WORK TO COMPLETE: When every entry has been read, print each one back exactly.

Segment Start: TASK DATA

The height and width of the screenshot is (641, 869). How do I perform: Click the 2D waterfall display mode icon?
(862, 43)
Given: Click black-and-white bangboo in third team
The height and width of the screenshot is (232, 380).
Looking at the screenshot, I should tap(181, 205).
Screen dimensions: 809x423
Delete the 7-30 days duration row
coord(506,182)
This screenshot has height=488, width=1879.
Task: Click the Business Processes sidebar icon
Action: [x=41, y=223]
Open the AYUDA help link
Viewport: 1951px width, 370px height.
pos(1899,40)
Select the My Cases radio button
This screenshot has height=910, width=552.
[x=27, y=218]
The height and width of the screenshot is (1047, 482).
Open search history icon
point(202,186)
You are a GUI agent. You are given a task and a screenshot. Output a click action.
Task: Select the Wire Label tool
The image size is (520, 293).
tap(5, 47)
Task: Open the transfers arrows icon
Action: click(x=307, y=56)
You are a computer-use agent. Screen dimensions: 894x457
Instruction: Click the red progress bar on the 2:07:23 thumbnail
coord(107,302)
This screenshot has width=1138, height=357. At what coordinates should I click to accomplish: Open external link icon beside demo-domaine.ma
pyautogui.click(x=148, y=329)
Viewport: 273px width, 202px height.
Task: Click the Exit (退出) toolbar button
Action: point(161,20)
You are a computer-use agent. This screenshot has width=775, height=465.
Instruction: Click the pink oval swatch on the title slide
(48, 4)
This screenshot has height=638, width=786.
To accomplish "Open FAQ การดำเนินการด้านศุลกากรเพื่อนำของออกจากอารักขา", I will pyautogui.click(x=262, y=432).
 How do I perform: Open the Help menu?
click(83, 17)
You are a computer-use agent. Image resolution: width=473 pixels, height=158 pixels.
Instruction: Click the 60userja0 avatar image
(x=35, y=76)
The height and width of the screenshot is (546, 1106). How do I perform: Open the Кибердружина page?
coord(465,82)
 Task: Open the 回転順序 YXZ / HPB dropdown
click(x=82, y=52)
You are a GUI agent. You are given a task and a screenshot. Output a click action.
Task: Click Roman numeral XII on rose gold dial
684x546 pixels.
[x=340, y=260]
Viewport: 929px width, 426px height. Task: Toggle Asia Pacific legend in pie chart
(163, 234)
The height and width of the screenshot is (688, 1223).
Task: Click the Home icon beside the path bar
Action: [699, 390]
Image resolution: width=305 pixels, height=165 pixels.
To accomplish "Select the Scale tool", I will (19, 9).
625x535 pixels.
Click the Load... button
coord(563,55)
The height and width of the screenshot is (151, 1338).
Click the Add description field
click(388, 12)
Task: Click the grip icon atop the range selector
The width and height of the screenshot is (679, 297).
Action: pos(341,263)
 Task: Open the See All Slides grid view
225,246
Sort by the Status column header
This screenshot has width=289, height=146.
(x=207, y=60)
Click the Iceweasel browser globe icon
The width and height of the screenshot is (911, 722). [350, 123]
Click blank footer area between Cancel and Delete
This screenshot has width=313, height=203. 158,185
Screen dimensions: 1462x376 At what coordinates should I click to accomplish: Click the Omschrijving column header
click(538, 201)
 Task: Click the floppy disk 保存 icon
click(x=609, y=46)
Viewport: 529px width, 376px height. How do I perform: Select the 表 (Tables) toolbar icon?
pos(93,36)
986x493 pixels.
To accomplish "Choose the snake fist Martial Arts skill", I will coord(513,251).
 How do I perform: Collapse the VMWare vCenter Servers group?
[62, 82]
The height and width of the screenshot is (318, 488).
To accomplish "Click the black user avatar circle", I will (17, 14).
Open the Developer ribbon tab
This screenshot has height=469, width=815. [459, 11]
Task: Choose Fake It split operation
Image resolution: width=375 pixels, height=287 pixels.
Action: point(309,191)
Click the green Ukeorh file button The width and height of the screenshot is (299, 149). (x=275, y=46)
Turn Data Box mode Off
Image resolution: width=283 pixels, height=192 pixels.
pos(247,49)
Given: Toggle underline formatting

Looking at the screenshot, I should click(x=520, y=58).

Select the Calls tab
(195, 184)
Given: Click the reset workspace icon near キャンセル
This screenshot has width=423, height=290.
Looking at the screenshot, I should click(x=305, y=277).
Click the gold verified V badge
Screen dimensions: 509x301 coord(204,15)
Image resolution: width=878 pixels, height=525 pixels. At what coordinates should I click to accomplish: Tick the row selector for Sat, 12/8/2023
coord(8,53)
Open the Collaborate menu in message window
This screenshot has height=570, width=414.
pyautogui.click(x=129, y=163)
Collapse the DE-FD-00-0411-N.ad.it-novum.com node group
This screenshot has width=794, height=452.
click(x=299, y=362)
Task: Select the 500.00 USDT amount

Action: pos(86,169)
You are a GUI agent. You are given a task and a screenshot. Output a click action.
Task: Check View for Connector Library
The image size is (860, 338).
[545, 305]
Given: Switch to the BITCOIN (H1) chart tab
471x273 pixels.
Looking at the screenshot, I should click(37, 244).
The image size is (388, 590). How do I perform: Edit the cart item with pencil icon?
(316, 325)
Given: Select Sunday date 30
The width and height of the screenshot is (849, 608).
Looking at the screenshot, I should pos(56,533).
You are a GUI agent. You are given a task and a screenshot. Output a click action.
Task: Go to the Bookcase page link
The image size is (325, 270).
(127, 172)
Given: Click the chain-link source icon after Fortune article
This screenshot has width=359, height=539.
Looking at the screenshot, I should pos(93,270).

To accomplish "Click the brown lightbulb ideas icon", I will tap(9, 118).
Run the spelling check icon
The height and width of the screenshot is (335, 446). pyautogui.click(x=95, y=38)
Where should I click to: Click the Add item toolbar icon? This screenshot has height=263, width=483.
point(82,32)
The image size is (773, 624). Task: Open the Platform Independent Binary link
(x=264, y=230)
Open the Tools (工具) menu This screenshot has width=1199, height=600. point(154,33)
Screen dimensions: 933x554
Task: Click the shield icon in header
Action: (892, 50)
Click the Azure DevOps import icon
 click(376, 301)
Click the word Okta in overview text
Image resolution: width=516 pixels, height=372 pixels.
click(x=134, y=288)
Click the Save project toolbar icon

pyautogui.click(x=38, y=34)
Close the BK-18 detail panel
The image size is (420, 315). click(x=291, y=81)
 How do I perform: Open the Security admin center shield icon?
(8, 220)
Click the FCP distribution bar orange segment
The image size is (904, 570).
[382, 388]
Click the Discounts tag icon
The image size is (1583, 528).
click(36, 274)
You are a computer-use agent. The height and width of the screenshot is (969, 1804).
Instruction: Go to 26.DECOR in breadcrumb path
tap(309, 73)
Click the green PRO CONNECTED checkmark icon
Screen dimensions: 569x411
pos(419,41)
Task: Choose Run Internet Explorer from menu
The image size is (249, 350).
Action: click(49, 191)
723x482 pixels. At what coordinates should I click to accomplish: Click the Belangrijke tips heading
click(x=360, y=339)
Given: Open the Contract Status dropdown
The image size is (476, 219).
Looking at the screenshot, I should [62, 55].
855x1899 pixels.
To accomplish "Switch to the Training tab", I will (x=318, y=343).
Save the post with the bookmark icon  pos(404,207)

Segment End: TASK DATA

RESULT FOR THIS EXERCISE:
The height and width of the screenshot is (641, 869). How do I perform: Click the 2D waterfall display mode icon?
(862, 43)
Given: Click black-and-white bangboo in third team
The height and width of the screenshot is (232, 380).
Looking at the screenshot, I should tap(181, 205).
Screen dimensions: 809x423
Delete the 7-30 days duration row
coord(506,182)
This screenshot has height=488, width=1879.
Task: Click the Business Processes sidebar icon
Action: [x=41, y=223]
Open the AYUDA help link
Viewport: 1951px width, 370px height.
pos(1899,40)
Select the My Cases radio button
This screenshot has height=910, width=552.
[x=27, y=218]
The height and width of the screenshot is (1047, 482).
Open search history icon
point(202,186)
You are a GUI agent. You are given a task and a screenshot. Output a click action.
Task: Select the Wire Label tool
The image size is (520, 293).
tap(5, 47)
Task: Open the transfers arrows icon
Action: click(x=307, y=56)
You are a computer-use agent. Screen dimensions: 894x457
Instruction: Click the red progress bar on the 2:07:23 thumbnail
coord(107,302)
This screenshot has width=1138, height=357. At what coordinates should I click to accomplish: Open external link icon beside demo-domaine.ma
pyautogui.click(x=148, y=329)
Viewport: 273px width, 202px height.
Task: Click the Exit (退出) toolbar button
Action: point(161,20)
You are a computer-use agent. This screenshot has width=775, height=465.
Instruction: Click the pink oval swatch on the title slide
(48, 4)
This screenshot has height=638, width=786.
To accomplish "Open FAQ การดำเนินการด้านศุลกากรเพื่อนำของออกจากอารักขา", I will pyautogui.click(x=262, y=432).
 How do I perform: Open the Help menu?
click(83, 17)
You are a computer-use agent. Image resolution: width=473 pixels, height=158 pixels.
Instruction: Click the 60userja0 avatar image
(x=35, y=76)
The height and width of the screenshot is (546, 1106). How do I perform: Open the Кибердружина page?
coord(465,82)
 Task: Open the 回転順序 YXZ / HPB dropdown
click(x=82, y=52)
You are a GUI agent. You are given a task and a screenshot. Output a click action.
Task: Click Roman numeral XII on rose gold dial
684x546 pixels.
[x=340, y=260]
Viewport: 929px width, 426px height. Task: Toggle Asia Pacific legend in pie chart
(163, 234)
The height and width of the screenshot is (688, 1223).
Task: Click the Home icon beside the path bar
Action: [699, 390]
Image resolution: width=305 pixels, height=165 pixels.
To accomplish "Select the Scale tool", I will (19, 9).
625x535 pixels.
Click the Load... button
coord(563,55)
The height and width of the screenshot is (151, 1338).
Click the Add description field
click(388, 12)
Task: Click the grip icon atop the range selector
The width and height of the screenshot is (679, 297).
Action: pos(341,263)
 Task: Open the See All Slides grid view
225,246
Sort by the Status column header
This screenshot has width=289, height=146.
(x=207, y=60)
Click the Iceweasel browser globe icon
The width and height of the screenshot is (911, 722). [350, 123]
Click blank footer area between Cancel and Delete
This screenshot has width=313, height=203. 158,185
Screen dimensions: 1462x376 At what coordinates should I click to accomplish: Click the Omschrijving column header
click(538, 201)
 Task: Click the floppy disk 保存 icon
click(x=609, y=46)
Viewport: 529px width, 376px height. How do I perform: Select the 表 (Tables) toolbar icon?
pos(93,36)
986x493 pixels.
To accomplish "Choose the snake fist Martial Arts skill", I will coord(513,251).
 How do I perform: Collapse the VMWare vCenter Servers group?
[62, 82]
The height and width of the screenshot is (318, 488).
To accomplish "Click the black user avatar circle", I will (17, 14).
Open the Developer ribbon tab
This screenshot has height=469, width=815. [459, 11]
Task: Choose Fake It split operation
Image resolution: width=375 pixels, height=287 pixels.
Action: point(309,191)
Click the green Ukeorh file button The width and height of the screenshot is (299, 149). (x=275, y=46)
Turn Data Box mode Off
Image resolution: width=283 pixels, height=192 pixels.
pos(247,49)
Given: Toggle underline formatting

Looking at the screenshot, I should click(x=520, y=58).

Select the Calls tab
(195, 184)
Given: Click the reset workspace icon near キャンセル
This screenshot has width=423, height=290.
Looking at the screenshot, I should click(x=305, y=277).
Click the gold verified V badge
Screen dimensions: 509x301 coord(204,15)
Image resolution: width=878 pixels, height=525 pixels. At what coordinates should I click to accomplish: Tick the row selector for Sat, 12/8/2023
coord(8,53)
Open the Collaborate menu in message window
This screenshot has height=570, width=414.
pyautogui.click(x=129, y=163)
Collapse the DE-FD-00-0411-N.ad.it-novum.com node group
This screenshot has width=794, height=452.
click(x=299, y=362)
Task: Select the 500.00 USDT amount

Action: pos(86,169)
You are a GUI agent. You are given a task and a screenshot. Output a click action.
Task: Check View for Connector Library
The image size is (860, 338).
[545, 305]
Given: Switch to the BITCOIN (H1) chart tab
471x273 pixels.
Looking at the screenshot, I should click(37, 244).
The image size is (388, 590). How do I perform: Edit the cart item with pencil icon?
(316, 325)
Given: Select Sunday date 30
The width and height of the screenshot is (849, 608).
Looking at the screenshot, I should pos(56,533).
You are a GUI agent. You are given a task and a screenshot. Output a click action.
Task: Go to the Bookcase page link
The image size is (325, 270).
(127, 172)
Given: Click the chain-link source icon after Fortune article
This screenshot has width=359, height=539.
Looking at the screenshot, I should pos(93,270).

To accomplish "Click the brown lightbulb ideas icon", I will tap(9, 118).
Run the spelling check icon
The height and width of the screenshot is (335, 446). pyautogui.click(x=95, y=38)
Where should I click to: Click the Add item toolbar icon? This screenshot has height=263, width=483.
point(82,32)
The image size is (773, 624). Task: Open the Platform Independent Binary link
(x=264, y=230)
Open the Tools (工具) menu This screenshot has width=1199, height=600. point(154,33)
Screen dimensions: 933x554
Task: Click the shield icon in header
Action: (892, 50)
Click the Azure DevOps import icon
 click(376, 301)
Click the word Okta in overview text
Image resolution: width=516 pixels, height=372 pixels.
click(x=134, y=288)
Click the Save project toolbar icon

pyautogui.click(x=38, y=34)
Close the BK-18 detail panel
The image size is (420, 315). click(x=291, y=81)
 How do I perform: Open the Security admin center shield icon?
(8, 220)
Click the FCP distribution bar orange segment
The image size is (904, 570).
[382, 388]
Click the Discounts tag icon
The image size is (1583, 528).
click(36, 274)
You are a computer-use agent. The height and width of the screenshot is (969, 1804).
Instruction: Go to 26.DECOR in breadcrumb path
tap(309, 73)
Click the green PRO CONNECTED checkmark icon
Screen dimensions: 569x411
pos(419,41)
Task: Choose Run Internet Explorer from menu
The image size is (249, 350).
Action: click(49, 191)
723x482 pixels. At what coordinates should I click to accomplish: Click the Belangrijke tips heading
click(x=360, y=339)
Given: Open the Contract Status dropdown
The image size is (476, 219).
Looking at the screenshot, I should [62, 55].
855x1899 pixels.
To accomplish "Switch to the Training tab", I will (x=318, y=343).
Save the post with the bookmark icon  pos(404,207)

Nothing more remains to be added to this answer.